Data for locating described items:

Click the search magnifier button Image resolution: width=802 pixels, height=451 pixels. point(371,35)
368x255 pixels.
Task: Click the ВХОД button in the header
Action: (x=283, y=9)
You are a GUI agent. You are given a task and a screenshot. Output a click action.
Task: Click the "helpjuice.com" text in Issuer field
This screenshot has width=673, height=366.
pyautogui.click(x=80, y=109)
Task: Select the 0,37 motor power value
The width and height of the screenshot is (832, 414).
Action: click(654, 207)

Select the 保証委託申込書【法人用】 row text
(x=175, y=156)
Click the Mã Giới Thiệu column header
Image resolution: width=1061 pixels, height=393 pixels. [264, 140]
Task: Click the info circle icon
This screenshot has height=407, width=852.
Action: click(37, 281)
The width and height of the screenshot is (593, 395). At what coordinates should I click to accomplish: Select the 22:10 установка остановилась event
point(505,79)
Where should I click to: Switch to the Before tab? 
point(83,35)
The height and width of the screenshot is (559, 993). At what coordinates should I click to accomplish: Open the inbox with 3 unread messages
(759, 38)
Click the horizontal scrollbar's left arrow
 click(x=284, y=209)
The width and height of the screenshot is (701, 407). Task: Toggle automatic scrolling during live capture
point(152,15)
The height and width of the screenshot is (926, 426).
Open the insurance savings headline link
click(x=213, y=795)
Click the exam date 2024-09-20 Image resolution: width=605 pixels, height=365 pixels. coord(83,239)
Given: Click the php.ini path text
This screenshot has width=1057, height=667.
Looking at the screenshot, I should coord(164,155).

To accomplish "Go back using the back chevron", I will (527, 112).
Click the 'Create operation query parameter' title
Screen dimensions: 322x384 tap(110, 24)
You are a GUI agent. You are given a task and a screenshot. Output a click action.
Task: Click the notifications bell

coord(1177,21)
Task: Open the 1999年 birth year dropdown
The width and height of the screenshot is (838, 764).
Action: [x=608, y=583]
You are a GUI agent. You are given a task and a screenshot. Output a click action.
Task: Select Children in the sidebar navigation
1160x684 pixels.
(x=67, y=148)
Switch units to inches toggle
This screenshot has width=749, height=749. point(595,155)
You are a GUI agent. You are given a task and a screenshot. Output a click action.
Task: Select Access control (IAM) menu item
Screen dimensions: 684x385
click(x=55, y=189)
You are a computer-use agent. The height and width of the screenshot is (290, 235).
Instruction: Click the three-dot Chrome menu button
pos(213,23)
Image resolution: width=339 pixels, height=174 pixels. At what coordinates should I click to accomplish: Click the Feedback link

— EXERCISE INSTRUCTIONS —
Repeat the data above word for word, from the line with "Click the horizontal scrollbar's left arrow" to the line with "coord(1177,21)", including both of those lines.

— OUTPUT —
Click the horizontal scrollbar's left arrow
 click(x=284, y=209)
The width and height of the screenshot is (701, 407). Task: Toggle automatic scrolling during live capture
point(152,15)
The height and width of the screenshot is (926, 426).
Open the insurance savings headline link
click(x=213, y=795)
Click the exam date 2024-09-20 Image resolution: width=605 pixels, height=365 pixels. coord(83,239)
Given: Click the php.ini path text
This screenshot has width=1057, height=667.
Looking at the screenshot, I should coord(164,155).

To accomplish "Go back using the back chevron", I will (527, 112).
Click the 'Create operation query parameter' title
Screen dimensions: 322x384 tap(110, 24)
You are a GUI agent. You are given a task and a screenshot. Output a click action.
Task: Click the notifications bell

coord(1177,21)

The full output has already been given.